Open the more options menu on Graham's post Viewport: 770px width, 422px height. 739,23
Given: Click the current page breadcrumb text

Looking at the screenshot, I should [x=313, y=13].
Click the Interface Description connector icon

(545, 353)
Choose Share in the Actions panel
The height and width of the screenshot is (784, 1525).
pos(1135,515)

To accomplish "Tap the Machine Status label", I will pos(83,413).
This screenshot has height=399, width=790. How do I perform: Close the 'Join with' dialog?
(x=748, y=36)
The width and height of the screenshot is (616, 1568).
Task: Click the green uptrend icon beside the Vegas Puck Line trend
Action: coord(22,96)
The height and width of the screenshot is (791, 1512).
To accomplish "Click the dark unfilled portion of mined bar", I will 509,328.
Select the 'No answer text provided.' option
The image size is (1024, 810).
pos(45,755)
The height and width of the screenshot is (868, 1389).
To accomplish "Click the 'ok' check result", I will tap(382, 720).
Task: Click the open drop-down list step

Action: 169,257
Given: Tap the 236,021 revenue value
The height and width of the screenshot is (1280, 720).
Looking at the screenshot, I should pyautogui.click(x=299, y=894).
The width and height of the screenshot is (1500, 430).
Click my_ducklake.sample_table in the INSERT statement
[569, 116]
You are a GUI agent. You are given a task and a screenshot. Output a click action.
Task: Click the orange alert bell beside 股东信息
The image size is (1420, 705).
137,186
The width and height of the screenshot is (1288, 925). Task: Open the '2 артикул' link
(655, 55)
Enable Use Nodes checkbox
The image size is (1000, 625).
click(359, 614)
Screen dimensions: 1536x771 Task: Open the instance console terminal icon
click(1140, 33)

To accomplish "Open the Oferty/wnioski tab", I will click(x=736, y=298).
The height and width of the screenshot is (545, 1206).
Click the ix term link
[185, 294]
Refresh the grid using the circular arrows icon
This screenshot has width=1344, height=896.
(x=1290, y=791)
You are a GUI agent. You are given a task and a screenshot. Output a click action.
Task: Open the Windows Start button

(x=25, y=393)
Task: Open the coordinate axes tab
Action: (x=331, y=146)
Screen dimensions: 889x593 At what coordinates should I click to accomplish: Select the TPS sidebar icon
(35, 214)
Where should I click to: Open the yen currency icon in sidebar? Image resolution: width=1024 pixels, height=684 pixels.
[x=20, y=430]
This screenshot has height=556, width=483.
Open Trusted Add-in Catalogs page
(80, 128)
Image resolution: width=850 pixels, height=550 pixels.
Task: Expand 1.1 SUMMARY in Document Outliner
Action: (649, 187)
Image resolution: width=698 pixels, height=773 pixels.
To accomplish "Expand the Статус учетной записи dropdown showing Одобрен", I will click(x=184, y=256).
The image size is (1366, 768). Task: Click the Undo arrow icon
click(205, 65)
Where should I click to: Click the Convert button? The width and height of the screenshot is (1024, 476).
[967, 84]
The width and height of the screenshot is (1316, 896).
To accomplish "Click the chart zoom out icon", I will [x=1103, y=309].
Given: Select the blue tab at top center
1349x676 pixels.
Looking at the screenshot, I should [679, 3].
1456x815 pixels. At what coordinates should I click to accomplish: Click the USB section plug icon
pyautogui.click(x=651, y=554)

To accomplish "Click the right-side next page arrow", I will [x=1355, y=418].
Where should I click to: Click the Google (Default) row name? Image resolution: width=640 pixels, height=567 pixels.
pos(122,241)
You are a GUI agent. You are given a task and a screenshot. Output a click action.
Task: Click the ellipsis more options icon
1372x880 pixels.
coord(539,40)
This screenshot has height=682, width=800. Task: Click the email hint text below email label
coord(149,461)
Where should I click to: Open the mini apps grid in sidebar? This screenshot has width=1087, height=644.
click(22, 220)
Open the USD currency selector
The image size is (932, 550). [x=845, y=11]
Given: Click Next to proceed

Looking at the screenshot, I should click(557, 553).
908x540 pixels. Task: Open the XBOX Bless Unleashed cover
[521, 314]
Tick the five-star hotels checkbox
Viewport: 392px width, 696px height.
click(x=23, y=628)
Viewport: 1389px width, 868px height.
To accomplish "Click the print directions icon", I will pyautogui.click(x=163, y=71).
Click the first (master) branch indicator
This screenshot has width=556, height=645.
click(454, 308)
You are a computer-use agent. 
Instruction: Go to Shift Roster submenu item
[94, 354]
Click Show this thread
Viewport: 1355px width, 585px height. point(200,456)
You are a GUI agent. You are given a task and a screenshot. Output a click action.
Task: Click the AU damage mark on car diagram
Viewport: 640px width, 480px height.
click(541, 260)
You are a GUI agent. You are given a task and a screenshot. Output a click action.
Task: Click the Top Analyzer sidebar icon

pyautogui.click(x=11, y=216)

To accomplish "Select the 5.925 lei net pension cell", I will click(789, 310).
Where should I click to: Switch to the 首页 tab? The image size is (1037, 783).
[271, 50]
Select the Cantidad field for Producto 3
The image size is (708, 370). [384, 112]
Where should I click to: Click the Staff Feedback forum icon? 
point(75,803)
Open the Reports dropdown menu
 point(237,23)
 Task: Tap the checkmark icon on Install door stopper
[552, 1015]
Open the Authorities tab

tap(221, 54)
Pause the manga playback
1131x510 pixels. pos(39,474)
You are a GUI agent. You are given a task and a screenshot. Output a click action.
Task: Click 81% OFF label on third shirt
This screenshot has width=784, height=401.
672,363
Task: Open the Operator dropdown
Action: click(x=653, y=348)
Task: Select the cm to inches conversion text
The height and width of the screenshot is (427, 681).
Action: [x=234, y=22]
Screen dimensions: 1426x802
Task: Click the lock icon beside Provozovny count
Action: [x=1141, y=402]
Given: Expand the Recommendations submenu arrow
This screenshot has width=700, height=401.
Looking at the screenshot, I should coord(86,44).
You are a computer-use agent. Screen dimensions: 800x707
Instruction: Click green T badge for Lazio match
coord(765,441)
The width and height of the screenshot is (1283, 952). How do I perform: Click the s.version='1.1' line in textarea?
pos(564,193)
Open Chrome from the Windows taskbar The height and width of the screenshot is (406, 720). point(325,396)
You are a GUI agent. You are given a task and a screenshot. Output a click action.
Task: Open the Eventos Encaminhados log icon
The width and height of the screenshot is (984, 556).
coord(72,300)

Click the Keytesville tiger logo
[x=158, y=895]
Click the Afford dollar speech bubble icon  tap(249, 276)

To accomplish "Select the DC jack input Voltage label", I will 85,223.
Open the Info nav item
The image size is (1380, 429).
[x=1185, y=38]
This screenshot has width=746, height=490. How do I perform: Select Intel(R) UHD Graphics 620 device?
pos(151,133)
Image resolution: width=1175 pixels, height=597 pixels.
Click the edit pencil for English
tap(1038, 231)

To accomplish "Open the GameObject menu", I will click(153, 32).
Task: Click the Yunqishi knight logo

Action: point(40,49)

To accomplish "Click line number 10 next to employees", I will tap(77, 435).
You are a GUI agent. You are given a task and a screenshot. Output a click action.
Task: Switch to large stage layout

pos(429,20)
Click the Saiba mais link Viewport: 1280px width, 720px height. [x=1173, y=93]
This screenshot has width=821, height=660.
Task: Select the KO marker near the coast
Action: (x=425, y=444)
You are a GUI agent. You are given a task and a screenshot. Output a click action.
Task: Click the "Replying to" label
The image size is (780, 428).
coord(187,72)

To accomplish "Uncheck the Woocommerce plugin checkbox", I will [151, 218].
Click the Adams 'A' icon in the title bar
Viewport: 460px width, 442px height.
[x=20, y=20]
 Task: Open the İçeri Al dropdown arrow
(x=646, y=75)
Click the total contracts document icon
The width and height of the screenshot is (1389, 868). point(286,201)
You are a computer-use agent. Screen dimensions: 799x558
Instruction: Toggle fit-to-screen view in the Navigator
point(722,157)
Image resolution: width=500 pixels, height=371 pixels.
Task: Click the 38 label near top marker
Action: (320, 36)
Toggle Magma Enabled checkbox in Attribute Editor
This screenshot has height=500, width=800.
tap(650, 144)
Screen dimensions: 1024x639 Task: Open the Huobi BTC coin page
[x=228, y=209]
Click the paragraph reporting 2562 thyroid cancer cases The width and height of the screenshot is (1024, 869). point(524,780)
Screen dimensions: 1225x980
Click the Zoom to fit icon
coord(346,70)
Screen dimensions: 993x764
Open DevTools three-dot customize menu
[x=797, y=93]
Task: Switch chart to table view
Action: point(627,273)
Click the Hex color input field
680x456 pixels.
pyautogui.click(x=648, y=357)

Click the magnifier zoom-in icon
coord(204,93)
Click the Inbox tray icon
+ + + + +
■ **Problem requirements**:
Scan the entries above and copy each line where "more" occurs.

■ **Exercise solution**:
Open the more options menu on Graham's post Viewport: 770px width, 422px height. 739,23
Task: Click the ellipsis more options icon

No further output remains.